Alexandre de Juniac     IATA said demand for air cargo continued to face significant headwinds including trade tensions, weaker global economic activity and tepid consumer confidence, and declining global PMI figures for manufacturing and export orders. Indeed, IATA noted that global export orders have now been contracting since September 2018.
     “Cargo is in the doldrums with smaller volumes being shipped over the last four months than a year ago,” said Alexandre de Juniac, IATA’s Director General and CEO.
     “And with order books weakening, consumer confidence deteriorating and trade tensions hanging over the industry, it is difficult to see an early turnaround. The industry is adapting to new markets for e-commerce and special cargo shipments. But the bigger challenge is, trade is slowing.

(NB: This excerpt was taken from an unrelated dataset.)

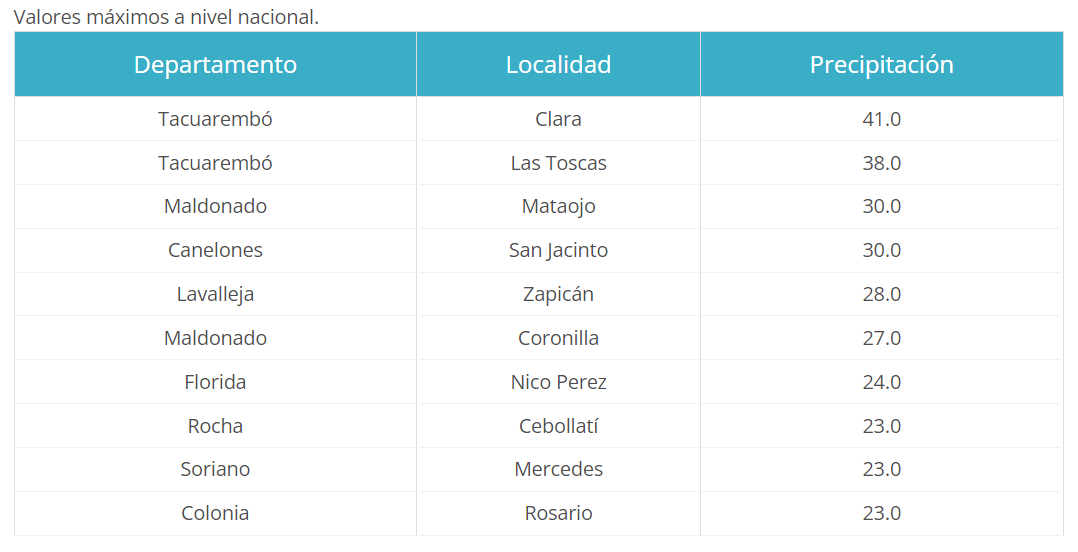Screen dimensions: 1078x552
Task: Click the Mataojo locality cell
Action: point(558,207)
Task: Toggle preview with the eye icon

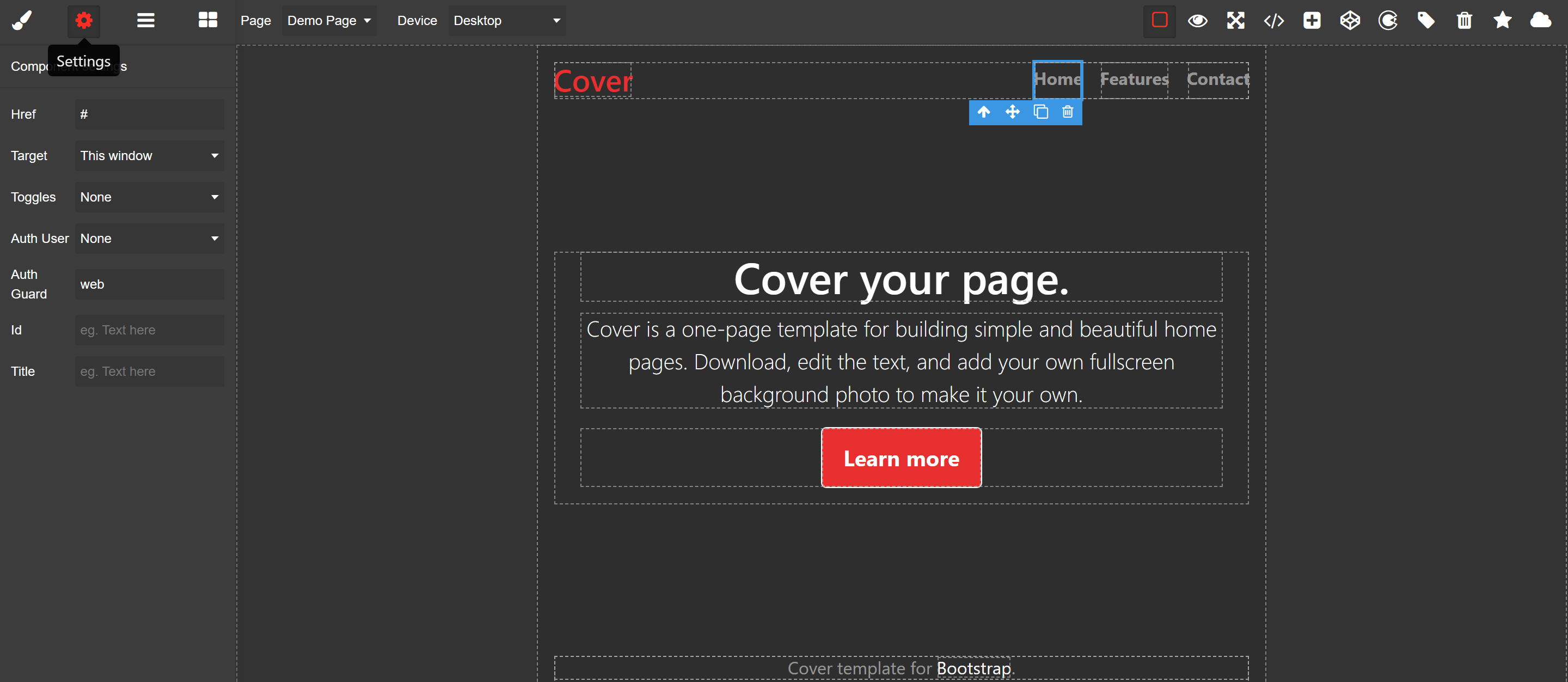Action: pyautogui.click(x=1197, y=21)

     “Governments need to realize the damage being done by protectionist measures. Nobody wins a trade war. We all do better when borders are open to people and to trade.”

Dean MaciubaAnother Voice

     However, Dean Maciuba, head of consulting services at Logistics Trends & Insights, told FlyingTypers that IATA’s analysis was too simplistic. “It’s much too easy to lay-off air cargo declines on global economic softness and protectionist trade policy at the country level,” he said.
     “My clients are telling me that air cargo rate increases, especially via the air cargo carriers flying dedicated freighters, are forcing them to source manufacturing and assembly solutions closer to the end user.”